That curious electricity tariff relief
A move to give Nigerians electricity relief for three months is curiously meretricious. The other day, amid epileptic power supply situation, the Nigerian Electricity Regulatory Commission (NERC) slammed Nigerians with a sharp increase in electricity tariff, which has raised serious outcry and resentment.
The general expectation of the people at this time is that the tariff increase should be suspended while effort should be made to improve the power supply situation. This is the feeling of the public that the authorities seem to be ignoring.
It is therefore not clear what the threemonth tariff relief tokenism is meant to achieve at a time Nigerians are expecting a regular and affordable power supply regime. It is amazing that government appears to be playing with the sensibilities of Nigerians. Truth is that the
tree-month tariff relief cannot make any
difference in the economic wellbeing of electricity consumers.
Reports say the Federal Government and organised Labour struck the deal as a follow up to the negotiation arising from the two-week suspension by Labour of the proposed nationwide strike on the recent electricity price increase.
The deal provides for a tariff relief of N10.20 per kilowatt-hour for Nigerians and that includes distributing six million free meters in the next three months.
Minister of State for Labour and Employment, Festus Keyamo, in a communiqué issued at the end of the meeting, said the participants agreed to resolve issues affecting the sector in the medium term, and provide immediate succour to customers. However, the immediate palliatives would not exceed December 31, 2020.
The document read in part: “Following extensive analysis, it was realised that VAT proceeds from the Nigeria Electricity Supply Industry (NESI) could be used to secure varying levels of relief in customer tariffs across bands A, B and C, ensuring that all customers receive some forms of relief during this difficult time.
Cumulatively, the per kWh relief that will be provided to customers in bands A, B and C is N10.20 per kilowatt-hour (kWh), which will be distributed across the bands. The relief will be in place for the two to the three months period required for the Technical Committee to conclude its extended scope of work. It should be noted that bands D and E tariffs were not
changed, and this freeze will remain in place.”
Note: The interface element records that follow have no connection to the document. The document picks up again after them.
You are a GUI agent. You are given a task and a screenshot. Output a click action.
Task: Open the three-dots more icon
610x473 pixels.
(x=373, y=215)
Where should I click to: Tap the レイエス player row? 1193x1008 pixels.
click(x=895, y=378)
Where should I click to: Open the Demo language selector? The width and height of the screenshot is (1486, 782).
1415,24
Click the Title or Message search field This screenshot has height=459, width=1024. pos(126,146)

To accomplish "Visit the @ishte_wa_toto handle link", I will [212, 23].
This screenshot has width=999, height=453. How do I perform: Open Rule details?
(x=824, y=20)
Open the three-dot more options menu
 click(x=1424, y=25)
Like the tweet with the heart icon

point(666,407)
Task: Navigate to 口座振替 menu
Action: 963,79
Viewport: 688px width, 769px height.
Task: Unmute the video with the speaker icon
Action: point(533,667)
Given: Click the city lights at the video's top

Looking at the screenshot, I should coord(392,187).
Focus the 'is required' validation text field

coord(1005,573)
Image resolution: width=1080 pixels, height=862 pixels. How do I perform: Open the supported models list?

The relief deal also includes a fact that the National Mass Metering Programme (NMMP) would be accelerated. This programme will distribute six million meters to Nigerians free of charge.
Having secured Central Bank of Nigeria (CBN) funding for this programme, the meters will be immediately distributed to consumers using stockpiles in-country and local assemblers. The cost of meters shall be recovered from the DisCos.
Accordingly, the six million meters to be procured for the NMMP will only be through local manufacturers and assemblers. This will create jobs, and a new meter manufacturing sub-sector in the country. It needs to be pointed out that the Multi Year Tariff Order (MYTO) upon which NERC based the latest hike has not
been implemented in the public interest.
MYTO presumed that electricity supply would steadily rise, which would necessitate periodic review of tariff. But rather than improve, the power supply situation has been on the decrease, yet the tariff is frequently reviewed based on MYTO.
For instance, NERC based the present hike in electricity tariff on MYTO 2015 and the Minimum Remittance Order (MRO) for 2020. While poor services persist, NERC has continued to raise tariff arbitrarily, not minding the negative impact on Nigerians. There is no competition among the various DisCos. There are alternative sources of energy that are not
being exploited to boost power supply.
Nigerians should not be exploited under any guise. What is currently being paid is not commensurate with supply, which is low. The mass metering being presented now as a relief ought to be taken for granted.
Origin of the present darkness: It is unfortunate that the power sector was sold to unreliable parties and free loaders. Since the privatization of the sector, there has been no investment in any aspect of power supply infrastructure.
The terms of engagement are not clear to the people and indeed consumers. It is not clear who should do what amid curiosity that government has been pumping stimulus package to the industry already dominated by private investors.
Despite all the noise and lamentation, services are not being provided. Rather than provide the necessary capital for investment, government has been bailing out the electricity companies. And this has paled into insignificance.
Given the wobbly energy situation in Nigeria, this newspaper believes that what we need is energy democracy. This means devolution of power supply.
Companies, individuals and regions that can do it should be permitted to generate power for use and sale to interested consumers. The time to rethink the power generation transmission and distribution is now. It is government
that started this mess, so the same government should clear it.
It should be noted by the authorities that the damage being done to the country as a result of poor electricity supply is unquantifiable. The kneejerk measures being adopted cannot resolve it. The situation should not be allowed to continue. What we need is a permanent solution not this ad-hocism called three month’s relief from high tariff that the economy of consumers can’t cope with.